A new 6.4 magnitude earthquake has killed three people and injured more than 200 in parts of Turkey that were laid waste two weeks ago by a massive tremor that killed tens of thousands.
Officials said more buildings collapsed, trapping occupants, and many people were injured in Turkey and Syria.
Monday’s earthquake was centred in the town of Defne, in Turkey’s Hatay province, one the worst-hit regions in the magnitude 7.8 quake that hit on February 6.
It was felt in Syria, Jordan, Cyprus, Israel and as far away as Egypt, and was followed by a second, magnitude 5.8 tremor.
Turkish interior minister Suleyman Soylu said three people were killed and 213 injured. Search and rescue efforts were under way in three collapsed buildings where five people were believed to be trapped.
A number of buildings collapsed in the new quake, trapping people inside, Hatay’s mayor Lutfu Savas said. He told NTV television they may have returned to homes or were trying move their furniture out of damaged properties.
Syria’s state news agency Sana said six people have been injured by falling debris in Aleppo.
In Hatay, police search teams rescued one person trapped inside a three-storey building and were trying to reach three others, HaberTurk television reported.
The February 6 quake killed nearly 45,000 people in both countries — the vast majority in Turkey, where more than a million and a half people are in temporary shelters. Turkish authorities have recorded more than 6,000 aftershocks.
HaberTurk journalists reporting from Hatay said they were jolted violently by Monday’s quake and held on to each other to avoid falling.
In the Turkish city of Adana, witness Alejandro Malaver said people left homes for the streets, carrying blankets into their cars. He said people were scared and “no one wants to get back into their houses”.
The Syrian Civil Defence group, known as the White Helmets, reported that several people were injured in Syria’s rebel-held north west after they jumped from buildings or were struck by falling debris in the town of Jinderis, one of the towns worst affected by the February 6 earthquake.
The White Helmets said several damaged and abandoned buildings collapsed in Syria’s north west without injuring anyone.
In the Syrian city of Idlib, frightened residents were preparing to sleep in parks and other public places, while fuel lines formed at petrol stations as people attempted to get as far as possible from buildings that might collapse.

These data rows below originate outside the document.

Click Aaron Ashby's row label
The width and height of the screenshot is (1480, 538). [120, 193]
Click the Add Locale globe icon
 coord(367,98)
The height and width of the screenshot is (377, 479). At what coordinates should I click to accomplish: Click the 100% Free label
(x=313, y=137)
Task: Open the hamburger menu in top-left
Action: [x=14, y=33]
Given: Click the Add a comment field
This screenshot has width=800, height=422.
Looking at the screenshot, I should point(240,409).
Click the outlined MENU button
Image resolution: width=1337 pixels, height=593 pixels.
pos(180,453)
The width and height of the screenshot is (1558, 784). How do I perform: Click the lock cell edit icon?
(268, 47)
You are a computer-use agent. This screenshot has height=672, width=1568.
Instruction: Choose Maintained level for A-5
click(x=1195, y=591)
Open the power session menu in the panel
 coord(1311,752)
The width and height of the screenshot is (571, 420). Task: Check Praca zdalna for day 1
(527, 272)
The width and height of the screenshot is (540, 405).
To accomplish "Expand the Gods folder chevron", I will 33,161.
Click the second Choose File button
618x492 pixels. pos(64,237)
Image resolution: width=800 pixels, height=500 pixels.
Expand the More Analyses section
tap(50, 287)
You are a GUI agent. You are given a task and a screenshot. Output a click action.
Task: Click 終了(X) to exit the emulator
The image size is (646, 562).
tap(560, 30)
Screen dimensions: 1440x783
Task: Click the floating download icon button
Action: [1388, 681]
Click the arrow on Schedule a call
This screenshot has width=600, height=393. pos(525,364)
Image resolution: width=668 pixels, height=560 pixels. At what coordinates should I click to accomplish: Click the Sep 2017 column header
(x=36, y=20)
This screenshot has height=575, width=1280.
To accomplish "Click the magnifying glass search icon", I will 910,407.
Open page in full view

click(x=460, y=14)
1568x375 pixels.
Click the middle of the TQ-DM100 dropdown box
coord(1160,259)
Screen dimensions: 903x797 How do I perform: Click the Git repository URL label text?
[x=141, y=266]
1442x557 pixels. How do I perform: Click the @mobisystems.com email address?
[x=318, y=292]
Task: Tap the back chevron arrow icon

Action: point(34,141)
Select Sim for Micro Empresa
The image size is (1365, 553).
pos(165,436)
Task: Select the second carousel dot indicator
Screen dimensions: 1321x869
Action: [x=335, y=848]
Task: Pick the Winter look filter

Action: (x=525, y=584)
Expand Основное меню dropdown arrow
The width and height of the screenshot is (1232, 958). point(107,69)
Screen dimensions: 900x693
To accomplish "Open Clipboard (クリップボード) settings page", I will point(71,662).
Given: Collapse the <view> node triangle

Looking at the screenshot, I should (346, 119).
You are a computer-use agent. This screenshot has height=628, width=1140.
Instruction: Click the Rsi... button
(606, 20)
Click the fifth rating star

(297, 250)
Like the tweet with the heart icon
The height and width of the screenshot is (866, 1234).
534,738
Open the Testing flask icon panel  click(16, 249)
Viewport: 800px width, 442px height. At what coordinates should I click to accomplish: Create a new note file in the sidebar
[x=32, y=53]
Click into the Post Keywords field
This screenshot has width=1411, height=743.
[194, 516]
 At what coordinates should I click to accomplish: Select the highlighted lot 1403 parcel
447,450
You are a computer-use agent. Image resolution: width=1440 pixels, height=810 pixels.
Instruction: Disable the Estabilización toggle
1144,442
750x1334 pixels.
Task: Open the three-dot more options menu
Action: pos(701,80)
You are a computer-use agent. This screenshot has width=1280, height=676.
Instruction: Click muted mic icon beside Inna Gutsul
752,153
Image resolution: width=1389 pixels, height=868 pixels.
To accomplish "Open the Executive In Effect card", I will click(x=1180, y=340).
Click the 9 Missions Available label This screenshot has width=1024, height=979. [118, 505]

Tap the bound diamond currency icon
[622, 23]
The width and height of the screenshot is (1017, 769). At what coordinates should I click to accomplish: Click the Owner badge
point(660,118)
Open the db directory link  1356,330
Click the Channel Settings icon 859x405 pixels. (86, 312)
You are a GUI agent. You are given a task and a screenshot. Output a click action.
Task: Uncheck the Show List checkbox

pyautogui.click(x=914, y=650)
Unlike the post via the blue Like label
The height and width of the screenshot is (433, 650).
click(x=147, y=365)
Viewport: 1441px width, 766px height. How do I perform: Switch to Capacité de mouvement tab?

The Syrian American Medical Society, which runs hospitals in northern Syria, said it had treated a number of patients — including a seven-year-old boy — who suffered heart attacks brought on by fear after the new quake.
Turkish vice president Fuat Oktay said inspections for damage were under way in Hatay, and urged citizens to stay away from damaged buildings and to carefully follow rescue teams’ directions.
President Recep Tayyip Erdogan visited Hatay earlier on Monday and said his government would begin constructing close to 200,000 new homes in the quake-devastated region as early as next month.
He said the new buildings will be no taller than three or four storeys, built on firmer ground and to higher standards and in consultation with “geophysics, geotechnical, geology and seismology professors” and other experts.
The Turkish leader said destroyed cultural monuments would be rebuilt in accordance with their “historic and cultural texture”.
Mr Erdogan said around 1.6 million people are being housed in temporary shelters.
The Turkish disaster management agency AFAD on Monday raised the number of confirmed deaths from the February 6 earthquake in Turkey to 41,156. That increases the overall death toll in Turkey and Syria to 44,844.
Search and rescue operations for survivors have been called off in most of the quake zone, but AFAD chief Yunus Sezer said search teams were continuing their efforts in more than a dozen collapsed buildings, mostly in Hatay province.